Tiphaine Texier reports from Nepal: Nepali people have the sun stuck onto their face. They seem to be never complaining, even if most of them have some good reasons to do so (from the western point of view). They are giving us a beautiful lesson of happiness, taking satisfaction from being alive, surrounded by their loved ones, while we need a super job, a super house and a super family to pretend to the « happiness status ». Here there are no such statuses. Happiness is a daily decision, that you are free to take or not!
Nepali people are also VERY curious. I remember my very first private Nepali lesson, when the teacher came to my flat. She sat down, asked for a drink. Once the class was done, she asked for a visit of the flat. Ok… Then she asked for the price, for the name of the owner, the place he lives… Then later on, during the lessons, she ended up asking many personal questions, such as where and how I met my boyfriend, what was my religion, if my parents were happy together… In the end I found it funny and started returning the questions back, but I must say that the first feeling was a bit… confused!
A NEPALI CHILLING ON A MOUNTAIN IN LANGTANG REGION. PHOTO: RAM CHANDRA SEDAI.
What is very enjoyable with Nepali people is their sociability and ability to talk to anyone about anything at anytime. I have been experiencing life in a few countries before coming here, and I can tell you that it is totally different. Because in Nepal relationships are easy; people smile to you, start a random small talk in English, and you end up having a meal together at the person’s place, very often surrounded by his/her own family, being served rakshi (a local SUPER STRONG alcohol). This is just normal.

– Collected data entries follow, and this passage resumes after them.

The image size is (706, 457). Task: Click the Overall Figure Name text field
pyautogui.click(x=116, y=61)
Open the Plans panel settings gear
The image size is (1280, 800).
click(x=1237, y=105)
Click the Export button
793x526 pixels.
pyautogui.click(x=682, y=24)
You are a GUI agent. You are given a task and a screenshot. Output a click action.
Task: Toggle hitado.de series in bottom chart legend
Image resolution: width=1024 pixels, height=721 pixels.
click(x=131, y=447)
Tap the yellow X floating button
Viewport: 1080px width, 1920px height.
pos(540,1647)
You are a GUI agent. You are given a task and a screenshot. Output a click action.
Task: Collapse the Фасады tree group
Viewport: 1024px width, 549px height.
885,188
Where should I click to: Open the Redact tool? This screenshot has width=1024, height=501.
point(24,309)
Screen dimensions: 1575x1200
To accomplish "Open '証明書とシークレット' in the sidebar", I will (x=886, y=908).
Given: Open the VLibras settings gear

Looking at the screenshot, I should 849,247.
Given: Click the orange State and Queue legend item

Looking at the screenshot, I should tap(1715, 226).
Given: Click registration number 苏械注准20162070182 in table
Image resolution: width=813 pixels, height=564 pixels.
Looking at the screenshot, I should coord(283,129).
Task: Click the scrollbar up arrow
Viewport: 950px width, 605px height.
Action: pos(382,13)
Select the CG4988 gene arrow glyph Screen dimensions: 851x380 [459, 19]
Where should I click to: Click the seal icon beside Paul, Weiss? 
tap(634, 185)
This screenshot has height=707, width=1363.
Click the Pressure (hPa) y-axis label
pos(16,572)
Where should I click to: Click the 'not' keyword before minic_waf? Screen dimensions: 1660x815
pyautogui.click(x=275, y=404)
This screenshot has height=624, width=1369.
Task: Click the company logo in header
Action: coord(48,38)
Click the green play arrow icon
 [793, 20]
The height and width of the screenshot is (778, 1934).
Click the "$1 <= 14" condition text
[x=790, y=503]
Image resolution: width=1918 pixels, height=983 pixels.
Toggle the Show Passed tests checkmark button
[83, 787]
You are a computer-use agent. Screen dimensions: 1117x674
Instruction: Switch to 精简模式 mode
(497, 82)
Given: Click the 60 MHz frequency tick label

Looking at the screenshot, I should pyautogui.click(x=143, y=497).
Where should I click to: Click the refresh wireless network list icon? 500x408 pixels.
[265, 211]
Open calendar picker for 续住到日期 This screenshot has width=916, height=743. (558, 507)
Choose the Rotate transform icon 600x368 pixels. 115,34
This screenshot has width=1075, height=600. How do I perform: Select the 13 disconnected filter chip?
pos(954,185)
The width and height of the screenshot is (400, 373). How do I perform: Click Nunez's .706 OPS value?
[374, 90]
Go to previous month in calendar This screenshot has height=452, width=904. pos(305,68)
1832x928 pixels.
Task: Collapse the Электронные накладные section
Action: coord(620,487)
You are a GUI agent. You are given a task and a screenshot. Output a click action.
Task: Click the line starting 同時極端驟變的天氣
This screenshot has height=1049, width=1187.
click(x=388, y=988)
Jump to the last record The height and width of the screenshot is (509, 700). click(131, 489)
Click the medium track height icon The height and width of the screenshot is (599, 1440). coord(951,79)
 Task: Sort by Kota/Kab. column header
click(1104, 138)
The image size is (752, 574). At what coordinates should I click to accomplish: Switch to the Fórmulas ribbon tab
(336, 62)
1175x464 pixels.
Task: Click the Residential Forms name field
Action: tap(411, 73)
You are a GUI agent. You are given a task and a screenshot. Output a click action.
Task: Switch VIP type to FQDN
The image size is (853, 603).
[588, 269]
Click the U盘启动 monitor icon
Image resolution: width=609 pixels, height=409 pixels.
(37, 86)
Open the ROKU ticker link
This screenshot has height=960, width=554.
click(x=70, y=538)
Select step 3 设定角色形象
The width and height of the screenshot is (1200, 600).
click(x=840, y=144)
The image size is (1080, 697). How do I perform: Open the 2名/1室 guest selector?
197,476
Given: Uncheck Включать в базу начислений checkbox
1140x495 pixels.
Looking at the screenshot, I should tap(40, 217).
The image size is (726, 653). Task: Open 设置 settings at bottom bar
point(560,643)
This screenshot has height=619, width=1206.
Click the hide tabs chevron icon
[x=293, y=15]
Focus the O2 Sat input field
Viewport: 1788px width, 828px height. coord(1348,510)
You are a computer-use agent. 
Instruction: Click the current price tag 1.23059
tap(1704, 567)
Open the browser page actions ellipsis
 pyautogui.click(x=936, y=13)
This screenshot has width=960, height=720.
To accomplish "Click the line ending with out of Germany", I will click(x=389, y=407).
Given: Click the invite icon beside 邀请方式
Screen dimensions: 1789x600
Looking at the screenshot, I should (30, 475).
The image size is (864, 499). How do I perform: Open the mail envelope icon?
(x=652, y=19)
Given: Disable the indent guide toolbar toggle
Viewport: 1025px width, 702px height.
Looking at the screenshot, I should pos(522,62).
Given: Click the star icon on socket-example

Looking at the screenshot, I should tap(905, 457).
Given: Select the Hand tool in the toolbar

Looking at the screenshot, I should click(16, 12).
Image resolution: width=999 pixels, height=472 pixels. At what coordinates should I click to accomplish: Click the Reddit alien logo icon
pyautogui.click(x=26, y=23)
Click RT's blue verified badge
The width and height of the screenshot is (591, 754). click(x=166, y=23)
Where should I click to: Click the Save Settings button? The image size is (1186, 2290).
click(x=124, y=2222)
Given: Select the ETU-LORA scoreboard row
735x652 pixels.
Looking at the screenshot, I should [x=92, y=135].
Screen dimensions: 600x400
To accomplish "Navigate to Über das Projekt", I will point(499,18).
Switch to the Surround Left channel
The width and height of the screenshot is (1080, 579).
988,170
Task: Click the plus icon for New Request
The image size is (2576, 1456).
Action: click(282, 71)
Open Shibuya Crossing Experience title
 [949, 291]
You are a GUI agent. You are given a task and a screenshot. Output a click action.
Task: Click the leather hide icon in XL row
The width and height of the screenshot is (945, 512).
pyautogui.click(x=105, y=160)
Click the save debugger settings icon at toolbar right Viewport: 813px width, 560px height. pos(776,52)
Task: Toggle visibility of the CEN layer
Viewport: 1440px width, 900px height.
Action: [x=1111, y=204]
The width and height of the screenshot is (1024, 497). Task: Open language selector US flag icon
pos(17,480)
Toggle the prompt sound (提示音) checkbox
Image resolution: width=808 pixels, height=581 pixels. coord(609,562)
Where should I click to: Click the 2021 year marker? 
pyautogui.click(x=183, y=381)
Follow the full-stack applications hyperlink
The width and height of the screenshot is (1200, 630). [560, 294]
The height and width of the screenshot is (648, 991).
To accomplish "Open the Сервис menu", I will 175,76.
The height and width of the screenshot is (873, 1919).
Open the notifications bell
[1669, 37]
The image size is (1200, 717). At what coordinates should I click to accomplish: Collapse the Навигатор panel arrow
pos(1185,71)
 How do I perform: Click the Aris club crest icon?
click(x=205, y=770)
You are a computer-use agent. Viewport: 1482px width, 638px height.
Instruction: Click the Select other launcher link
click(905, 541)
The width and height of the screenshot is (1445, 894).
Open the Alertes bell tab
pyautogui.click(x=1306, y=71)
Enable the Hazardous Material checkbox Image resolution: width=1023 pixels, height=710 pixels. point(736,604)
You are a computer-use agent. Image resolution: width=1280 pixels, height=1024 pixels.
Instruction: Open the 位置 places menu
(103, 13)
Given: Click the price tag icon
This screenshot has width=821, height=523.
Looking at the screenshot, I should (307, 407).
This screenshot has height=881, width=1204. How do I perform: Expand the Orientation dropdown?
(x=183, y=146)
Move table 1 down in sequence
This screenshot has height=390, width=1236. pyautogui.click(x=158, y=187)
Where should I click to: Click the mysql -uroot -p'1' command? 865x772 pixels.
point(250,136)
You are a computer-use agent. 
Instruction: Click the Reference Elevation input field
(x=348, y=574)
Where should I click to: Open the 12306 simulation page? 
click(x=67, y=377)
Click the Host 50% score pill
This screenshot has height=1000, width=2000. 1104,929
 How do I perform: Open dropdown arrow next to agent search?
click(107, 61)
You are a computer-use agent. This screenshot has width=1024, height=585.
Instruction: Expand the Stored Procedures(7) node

So if you come to Nepal to meditate and live in the silence, get yourself in a remote place. And even there, some people might come to you and ask you why you are sitting here, without having any second thought, just being curious. Nepali people are truly interested in you, because you are exotic to them, and because they think that you can teach them things. That’s it!
When it comes to work, dealing with locals can be quite…hmmm… different from what we are used to in our extremely rational societies. As I said, I am working each day with 99% of Nepali, which means 99% of uncertainty, of improvisation and of “but where the hell is mr/miss X? We had a meeting at 9.00 today!!!”. But in the end, somehow, everything always works out. For a control freak like me, I must say that my relaxation abilities have seriously increased. I’ll mention it on my CV.
Important note! Nepali rarely says « no ». So even if they have no clue where the place you’re asking directions for is, they will find an answer. Do not get irritated if you get lost; they just desperately want to help. « I don’t know » is not an option. So keep calm and keep asking until someone will actually bring you to the place. But I must confess that this trait is sometimes quite (very?) annoying.
A second important note! All what is said above is cancelled when a Nepali is driving. Therefore you get a permanent concert of impatient klaxons or drivers negotiating (politely) with other drivers to find out who will pass first. But isn’t it a bit the same everywhere…?
Third and last important note! The problem is not to meet Nepali in Nepal, but to come back home. I’ve heard many Westerners telling me how hard it was to come back after their stay and to face the individualism/materialism/incivility of our western world. What if we all try to import some « Nepali lifestyle » to our places? Better than a mini Buddha statue or a pashmina, don’t you think?
In the end, people from Nepal are genuine people. They just want to be happy, as we all do, but have a strong sense of solidarity that is missing in our societies. They are truly interested in people and will do their maximum not to hurt anyone. It is commonly said that tourists come first in Nepal for the landscapes, but always come back for the Nepali. Be careful, it’s an addiction!